SET EXERCISE
Please rewrite the section of the trade comments below that begins at the words "I typically give" and stops after "as reserve currency.", swapping every "reserve currency" for "anchor currency".

DOCUMENT TEXT
____
A "little" biased, not surprising really but then how many people really understand economics. Oh btw. AI is a threat to workers around the WHOLE world and I’m fairly confident moreso in China.
Amazing what being on LSD does to authors and commenters.
I typically give high marks to AT, particularly regarding economic issues, but this article is ridiculous. Trump can (and obviously does) talk all kinds of smack all the time, but that will have no influence over Powell and the FED.
As long as the US Dollar remains as the world’s reserve currency, Trump cannot escape the huge trade deficits. This is obvious that the problem of trade deficit for the US is systemic and structural and not due to " unfair " trade practices by China , Europe and others when the US is having trade deficits with more than a hundred countries for over 20 years. this is the " Triffin Dilemma."
Navarro’s and others’ visceral hatred for China has blinded them to this economic law or they maybe aware of it but refuses to propagate it to protect the privilege of the US Dollar as reserve currency.
As in all dealings with foreign countries, the US practices an extraordinary degree of dishonesty, gangsterism, breaking of agreements and playing the victim.
Interesting. ☺
I think the US is digging it’s own grave. Trump is now starting a trade war by unilaterally imposing tariffs on its biggest trading partners. Remember America First – also means America Stand Alone.
So far everyone has viewed the US as a benevolent power, who despite having a muddle-headed democracy is still a reliable friend in time of needs. But now Trump is showing us that US is a tyrant and wants to further it’s own economic interest at the expense of it’s biggest trading partners. Trump is basically starting a fight with everybody at the same time. Guess what happens when a rhinocerous charge into a pack of hyenas? The outcome is less then certain I can guarantee you.
" What Trump misses is how much Washington benefits from top-dog status. It means the dollar isn’t subject to the normal rules."
This was the exact reason why the empire was furious and blowing steam when china proposed replacing the dollar with "Special Drawing Rights" to the IMF years ago.
The same logic is happening in the trade war right now. The empire no longer want to recognise china’s status as a developing nation and demand that china trade on an equal developed nation status. At the same time, it (together with the EU) refused to grant china market economy status which was a precondition to china joining the WTO.
So, after getting and gorging on their share of the pie, they now want to gorge on china’s share.
Sigh… some people still don’t believe that the law of gravity.
____
SUPPLIED DATA
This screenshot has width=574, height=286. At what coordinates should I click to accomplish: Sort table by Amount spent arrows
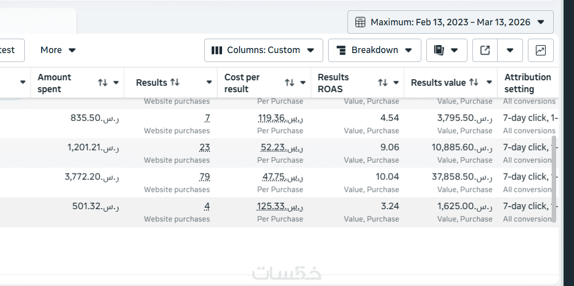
____
FINAL RESULT
I typically give high marks to AT, particularly regarding economic issues, but this article is ridiculous. Trump can (and obviously does) talk all kinds of smack all the time, but that will have no influence over Powell and the FED.
As long as the US Dollar remains as the world’s anchor currency, Trump cannot escape the huge trade deficits. This is obvious that the problem of trade deficit for the US is systemic and structural and not due to " unfair " trade practices by China , Europe and others when the US is having trade deficits with more than a hundred countries for over 20 years. this is the " Triffin Dilemma."
Navarro’s and others’ visceral hatred for China has blinded them to this economic law or they maybe aware of it but refuses to propagate it to protect the privilege of the US Dollar as anchor currency.